We asked for the data, adjusted by medical complexity of patients and other variables, to allow fair comparisons between surgeons. In case that wasn't available we also asked for the raw data.

In his 32-page report, Professor Paterson says the risk-adjusted data can't be released under the Official Information Act as it doesn't exist, but he notes some specialties, including cardiac surgery, are working to produce better data.

He agreed to the Auckland, Waikato, Capital and Coast, Canterbury and Southern DHBs withholding the raw data in part because the surgeons' high privacy interest is not outweighed by the public interest. All he is forcing the DHBs to release is the numbers and types of operations done by individual surgeons.

He accepted health agencies' arguments the existing data doesn't permit meaningful comparisons and its release could be harmful.

"The public reporting of data that is misleading, incomplete or otherwise of poor quality could erode public confidence in the health system. It might also undermine teamwork and result in surgeons seeking to avoid complex procedures."

But if the DHBs had produced the risk-adjusted data, "the exercise of weighing the surgeons' privacy interests against the public interest would be much more finely balanced".

The Health Quality and Safety Commission, spurred in part by the Herald's inquiries, said in March that it favours public reporting of carefully chosen, properly risk-adjusted data on healthcare intervention outcomes at the "team, unit or organisational level".
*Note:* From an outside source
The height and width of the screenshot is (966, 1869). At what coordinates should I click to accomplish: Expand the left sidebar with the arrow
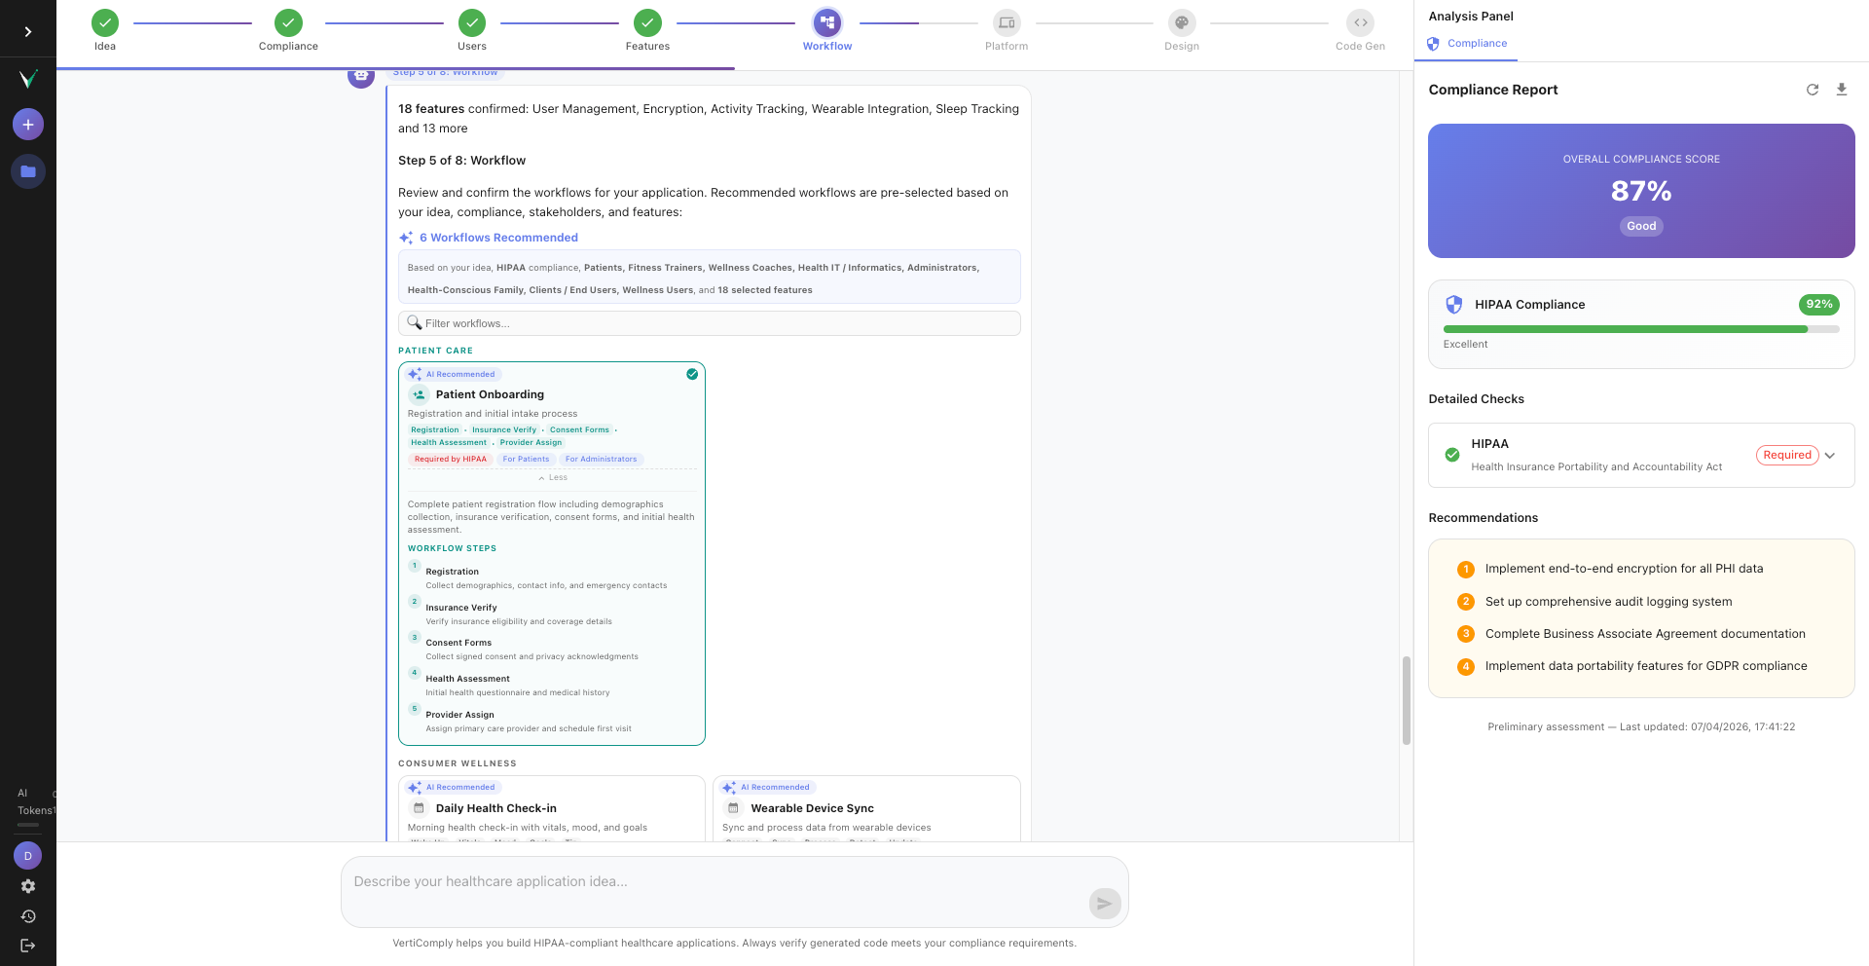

"We discourage reporting at an individual level, as it is likely to be statistically unsound and counterproductive by undermining the teamwork we wish to encourage. Unit-level data would provide the necessary reassurance to the public and contribute to improvement in quality of our healthcare services."

Professor Paterson says the arguments against naming doctors - such as the annual number of cases per surgeon being too small to produce meaningful statistics - were weaker than some suggest.

"In jurisdictions and specialties where data collection and analysis is more advanced, such as cardiothoracic surgery in the UK, it has been accepted by the profession itself that there is good reason to publish information at the level of individual practitioner.

"Such information is readily available on the NHS Choices website.

"New Zealand lags behind other comparable healthcare systems in disclosure of performance and outcomes information.

"Professionalism in a 21st-century doctor should include a commitment to the collection and publication of meaningful outcomes data."

ProPublica editor-in-chief Stephen Engelberg said publishing risk-adjusted complications data helped patients to make more informed choices and hospitals to identify problem doctors and improve their work. "One hospital we looked at had several doctors who were not following best practices on infection prevention," he said.

"The problem was addressed and complication rates for those doctors declined."

I wish I'd known more, says patient

After a horrific experience, suffering severe internal burns, one woman admits she now distrusts surgeons.

And she backs anything that could have helped her - or may help future patients.

In 2012, West Coast mother-of-two Jo Partridge underwent a thermal ablation, an internal gynaecological procedure, during which she suffered horrific burns.

The burns occurred when an intrauterine balloon containing a near-boiling solution burst inside her four minutes into the procedure. The surgeon, at Grey Base Hospital, also suffered burns to his face.

Mrs Partridge said last night that she supported more disclosure on surgeons' safety records - but only if the information was accurate and included all of a surgeon's past procedures.

"People should be totally aware of what's going on because you're putting your life into their hands."

The surgeon who carried out Mrs Partridge's procedure has since moved overseas.

No one was held accountable for the incident, she said, and she hoped her experience would still be included in that surgeon's record.

Had she seen something like that appear on a surgeon's record, she would have made her decision accordingly, she said.

"If I had known, I wouldn't have gone to him."